Skip to content

scandeval

source package scandeval

ScandEval - A benchmarking framework for language models.

Classes

  • Benchmarker Benchmarking all the Scandinavian language models.

Functions

source class Benchmarker(save_results: bool = True, task: str | list[str] | None = None, dataset: list[str] | str | None = None, language: str | list[str] = 'all', model_language: str | list[str] | None = None, dataset_language: str | list[str] | None = None, device: Device | None = None, batch_size: int = 32, raise_errors: bool = False, cache_dir: str = '.scandeval_cache', api_key: str | None = None, force: bool = False, verbose: bool = False, trust_remote_code: bool = False, use_flash_attention: bool | None = None, clear_model_cache: bool = False, evaluate_test_split: bool = False, few_shot: bool = True, num_iterations: int = 10, api_base: str | None = None, api_version: str | None = None, debug: bool = False, run_with_cli: bool = False, only_allow_safetensors: bool = False)

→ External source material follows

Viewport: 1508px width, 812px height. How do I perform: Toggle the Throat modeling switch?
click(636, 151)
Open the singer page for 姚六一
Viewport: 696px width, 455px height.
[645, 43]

Benchmarking all the Scandinavian language models.

Initialise the benchmarker.

Attributes

  • benchmark_config_default_params

    The default parameters for the benchmark configuration.

  • benchmark_config

    The benchmark configuration.

  • force

    Whether to force evaluations of models, even if they have been benchmarked already.

  • results_path

    The path to the results file.

  • benchmark_results : list[BenchmarkResult]

    The benchmark results.

Parameters

  • progress_bar : bool

    Whether progress bars should be shown. Defaults to True.

  • save_results : bool

    Whether to save the benchmark results to 'scandeval_benchmark_results.jsonl'. Defaults to True.

  • task : str | list[str] | None

    The tasks benchmark the model(s) on. Mutually exclusive with dataset. If both task and dataset are None then all datasets will be benchmarked.

  • dataset : list[str] | str | None

    The datasets to benchmark on. Mutually exclusive with task. If both task and dataset are None then all datasets will be benchmarked.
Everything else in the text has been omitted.